Gitlab CI for Pelican

Kyle Martineau-McFarlane
21 September 2018


This website uses a static site generator called Pelican. This allows me to write pages and blog posts in the plain-text-style reStructuredText format, and to have it automatically turned into static HTML pages which can be uploaded to a plain web server without the need for a backend or a database. To make this process automatic, I use the GitLab CI/CD (continuous integration/deployment) feature to build and deploy the site to my web server. This blog post outlines the process required to set up a Pelican blog to deploy via rsync over SSH using the GitLab CI/CD pipeline.

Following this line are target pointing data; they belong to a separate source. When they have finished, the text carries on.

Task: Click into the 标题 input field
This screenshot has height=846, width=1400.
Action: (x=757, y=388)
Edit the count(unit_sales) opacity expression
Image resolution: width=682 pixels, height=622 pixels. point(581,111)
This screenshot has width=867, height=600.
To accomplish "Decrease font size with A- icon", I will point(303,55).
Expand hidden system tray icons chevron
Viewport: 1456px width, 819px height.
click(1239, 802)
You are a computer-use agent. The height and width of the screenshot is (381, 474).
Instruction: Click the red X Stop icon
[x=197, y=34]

To follow along, go to the Pelican website and follow the instructions to install Python and create a new project. You'll also need the git client, a GitLab account and a GitLab project containing your Pelican project.

The plan

Once you have your Pelican website set up and configured the way you want it, there are three steps to get the GitLab CI/CD process working:

  1. Setting up your web server to allow SSH access
  2. Adding the SSH connection details for your web server into GitLab
  3. Defining your build pipeline

Setting up your web server

If you are running your own web server, you'll want to install nginx or something similar. My website runs on WebFaction, where I have a static app installed and configured to host files from ~/webapps/main_website at https://kyle.martineau-mcfarlane.com.

To allow secure rsync, we need a private/public keypair with the private key stored securely in GitLab and the public key on the web server. To do this:

  1. On my local PC, run ssh-keygen (in Git Bash if on Windows). Don't set a passphrase. Save the files to a temporary location.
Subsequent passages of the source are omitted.